The Brazilian Finance Ministry’s recent hike of the IOF tax on foreign investment into fixed income investments to 6% from 4% is bound to have some kind of impact on the appetite of overseas money for local securitization products. The increase comes after a 2 percentage point hike earlier this month.

While foreign investors do not make a significant portion of local structured finance demand, they are targeted by a number of shops, in particular as buyers into certain asset classes such as payroll deductible and agribusiness-related deals.

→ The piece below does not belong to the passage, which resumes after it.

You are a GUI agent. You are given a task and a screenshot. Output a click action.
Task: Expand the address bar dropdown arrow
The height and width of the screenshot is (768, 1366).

Chuck Spragins, a partner at financial information company Uqbar, see a potential effect via private equity investment funds known as FIPs, which invest in a range of instruments. “Through FIPs a lot of investors make real estate investments such as in CRIs (certificate of real estate receivables) or in a Greenfield project that will sell receivables to a securitization vehicle.” Real estate investment funds, which also purchase CRIs and other structured investors, could also see diminished foreign investor demand due to the tax increase, he added.

But even with the increased tax, the returns on local real estate investment funds would still be attractive, said Fabio Noguiera, the chief operating officer of Brazilian Finance & Real Estate, a company with four units involved in financing, structuring and managing real estate investments. He added that given the longer-term nature of some of these assets, paying an upfront tax of 6% is not prohibitively costly over the life of deals. At any rate, he does not expect real estate investment overall to suffer as a result of the tax hike, as the government has enough of an interest in buoying demand in housing to offset any potential impact from the IOF increase. “The government is concerned with preserving this market,” he added. “[It] is looking for alternatives to funding the real estate market.”

The tax increase was widely seen as an attempt to arrest appreciation in the local currency, which has strengthened 30% against the dollar since March 2009, according to Dow Jones Newswires.